Saat itulah entah apa yang membuatnya lupa menutup pintu, aku melihat setitik harapan untuk kabur dari ruangan yang menyesakkan ini. Kursi yang `ku duduki terus bergoyang, tanganku berhimpitan satu dengan lainnya. Begitu pula dengan pergelangan kakiku, aku terus menggerakkannya hingga tali yang mengikatnya merenggang.

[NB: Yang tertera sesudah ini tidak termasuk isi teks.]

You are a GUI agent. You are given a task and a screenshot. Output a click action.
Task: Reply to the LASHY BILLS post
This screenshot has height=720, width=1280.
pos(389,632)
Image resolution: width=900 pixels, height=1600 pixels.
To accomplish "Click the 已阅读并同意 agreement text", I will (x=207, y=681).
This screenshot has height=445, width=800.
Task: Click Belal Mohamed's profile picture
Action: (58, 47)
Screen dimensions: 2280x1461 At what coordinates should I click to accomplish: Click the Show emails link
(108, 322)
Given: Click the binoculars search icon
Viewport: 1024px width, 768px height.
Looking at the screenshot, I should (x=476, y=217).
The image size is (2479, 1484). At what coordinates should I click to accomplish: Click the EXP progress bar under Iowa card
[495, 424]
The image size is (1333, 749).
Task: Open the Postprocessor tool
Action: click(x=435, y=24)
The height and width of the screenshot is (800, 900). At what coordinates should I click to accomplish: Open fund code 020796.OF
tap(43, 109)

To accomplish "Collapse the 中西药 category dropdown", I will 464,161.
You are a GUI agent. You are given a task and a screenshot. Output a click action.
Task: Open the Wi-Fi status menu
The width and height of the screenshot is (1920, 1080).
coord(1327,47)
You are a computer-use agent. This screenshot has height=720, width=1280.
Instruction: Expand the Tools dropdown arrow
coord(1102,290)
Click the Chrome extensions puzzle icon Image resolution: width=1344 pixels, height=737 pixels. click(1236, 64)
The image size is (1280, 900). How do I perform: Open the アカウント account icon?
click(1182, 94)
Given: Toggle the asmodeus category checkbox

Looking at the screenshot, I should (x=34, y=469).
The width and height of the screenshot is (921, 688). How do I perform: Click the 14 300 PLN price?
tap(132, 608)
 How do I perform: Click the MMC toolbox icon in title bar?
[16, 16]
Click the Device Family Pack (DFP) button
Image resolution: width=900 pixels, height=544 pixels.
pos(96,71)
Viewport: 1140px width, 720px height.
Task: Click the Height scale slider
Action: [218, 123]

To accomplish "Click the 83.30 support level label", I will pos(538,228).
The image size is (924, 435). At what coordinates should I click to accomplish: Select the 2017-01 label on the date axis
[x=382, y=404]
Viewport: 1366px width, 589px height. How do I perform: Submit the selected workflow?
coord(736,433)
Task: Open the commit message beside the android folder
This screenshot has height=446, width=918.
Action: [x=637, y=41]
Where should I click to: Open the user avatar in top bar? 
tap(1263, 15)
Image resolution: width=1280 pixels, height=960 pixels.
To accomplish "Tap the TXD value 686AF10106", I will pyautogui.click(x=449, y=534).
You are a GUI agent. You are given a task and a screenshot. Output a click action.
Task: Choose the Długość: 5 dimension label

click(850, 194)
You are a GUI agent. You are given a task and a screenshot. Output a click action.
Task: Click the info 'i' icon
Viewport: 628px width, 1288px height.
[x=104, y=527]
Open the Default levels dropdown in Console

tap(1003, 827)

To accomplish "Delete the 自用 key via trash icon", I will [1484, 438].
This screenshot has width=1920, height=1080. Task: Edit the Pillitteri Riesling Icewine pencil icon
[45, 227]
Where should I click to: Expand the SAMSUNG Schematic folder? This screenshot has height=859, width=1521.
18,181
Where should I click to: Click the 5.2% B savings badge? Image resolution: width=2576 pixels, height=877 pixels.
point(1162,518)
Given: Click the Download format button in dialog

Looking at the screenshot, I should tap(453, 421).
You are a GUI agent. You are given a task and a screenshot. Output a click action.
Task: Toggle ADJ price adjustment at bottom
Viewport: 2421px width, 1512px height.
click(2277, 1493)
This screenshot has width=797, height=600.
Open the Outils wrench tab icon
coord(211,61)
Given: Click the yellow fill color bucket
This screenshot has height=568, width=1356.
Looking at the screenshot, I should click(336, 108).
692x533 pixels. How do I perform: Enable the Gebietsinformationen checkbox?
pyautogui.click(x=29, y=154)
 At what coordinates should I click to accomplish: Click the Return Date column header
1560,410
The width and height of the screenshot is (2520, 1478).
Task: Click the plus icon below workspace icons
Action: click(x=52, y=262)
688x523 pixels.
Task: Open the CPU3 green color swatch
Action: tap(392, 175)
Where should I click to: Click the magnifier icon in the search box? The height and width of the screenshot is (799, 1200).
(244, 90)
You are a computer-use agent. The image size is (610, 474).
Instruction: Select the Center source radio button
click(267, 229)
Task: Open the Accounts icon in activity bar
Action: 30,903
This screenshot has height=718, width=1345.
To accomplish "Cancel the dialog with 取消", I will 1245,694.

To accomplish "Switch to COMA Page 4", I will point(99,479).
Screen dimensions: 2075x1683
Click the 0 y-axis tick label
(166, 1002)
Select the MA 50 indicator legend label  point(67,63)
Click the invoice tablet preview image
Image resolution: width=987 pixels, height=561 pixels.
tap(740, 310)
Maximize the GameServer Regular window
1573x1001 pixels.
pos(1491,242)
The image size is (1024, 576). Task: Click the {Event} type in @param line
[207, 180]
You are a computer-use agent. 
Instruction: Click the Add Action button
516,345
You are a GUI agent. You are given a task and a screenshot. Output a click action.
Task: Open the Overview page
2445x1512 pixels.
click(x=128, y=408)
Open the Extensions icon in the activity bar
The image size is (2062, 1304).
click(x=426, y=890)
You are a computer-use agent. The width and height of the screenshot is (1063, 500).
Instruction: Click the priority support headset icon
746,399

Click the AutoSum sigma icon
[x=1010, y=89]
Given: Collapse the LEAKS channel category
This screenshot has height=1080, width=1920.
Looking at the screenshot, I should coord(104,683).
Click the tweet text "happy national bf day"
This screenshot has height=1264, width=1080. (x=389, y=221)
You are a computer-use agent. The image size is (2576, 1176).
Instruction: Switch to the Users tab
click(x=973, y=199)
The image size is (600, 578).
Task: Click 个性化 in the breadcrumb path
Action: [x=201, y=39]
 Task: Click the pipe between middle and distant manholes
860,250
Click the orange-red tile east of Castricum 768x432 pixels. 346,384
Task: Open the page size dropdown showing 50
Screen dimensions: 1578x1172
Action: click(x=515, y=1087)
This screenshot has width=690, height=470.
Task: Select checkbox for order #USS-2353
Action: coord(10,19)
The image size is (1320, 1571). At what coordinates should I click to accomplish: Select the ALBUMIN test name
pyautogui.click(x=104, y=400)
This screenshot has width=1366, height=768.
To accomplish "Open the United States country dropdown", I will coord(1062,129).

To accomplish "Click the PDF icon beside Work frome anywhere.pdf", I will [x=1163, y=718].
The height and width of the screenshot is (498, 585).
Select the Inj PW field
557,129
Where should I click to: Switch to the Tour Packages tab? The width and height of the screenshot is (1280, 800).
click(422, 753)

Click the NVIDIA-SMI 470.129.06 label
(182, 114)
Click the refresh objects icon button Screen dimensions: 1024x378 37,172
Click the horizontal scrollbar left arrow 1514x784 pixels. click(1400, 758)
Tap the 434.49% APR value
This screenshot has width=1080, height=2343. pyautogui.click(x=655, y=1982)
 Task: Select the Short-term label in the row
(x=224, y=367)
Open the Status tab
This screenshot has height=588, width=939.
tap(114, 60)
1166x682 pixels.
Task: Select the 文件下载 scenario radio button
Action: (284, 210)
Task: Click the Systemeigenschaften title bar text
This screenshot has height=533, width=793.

Tali yang mengikat tanganku sedikit merenggang dan aku juga berusaha melepaskan kain kumal yang masih menutup bibir mungilku. Hingga akhirnya aku berhasil membebaskan bibirku dan menggigit simpul tali yang mengikat pergelangan tanganku. Darah segar terlihat menetes pada helai-helai tali tampar berwarna putih pucat ini. Nampaknya gigi mungilku tidak cukup kuat untuk membuka ikatan kuat wanita berbaju merah. 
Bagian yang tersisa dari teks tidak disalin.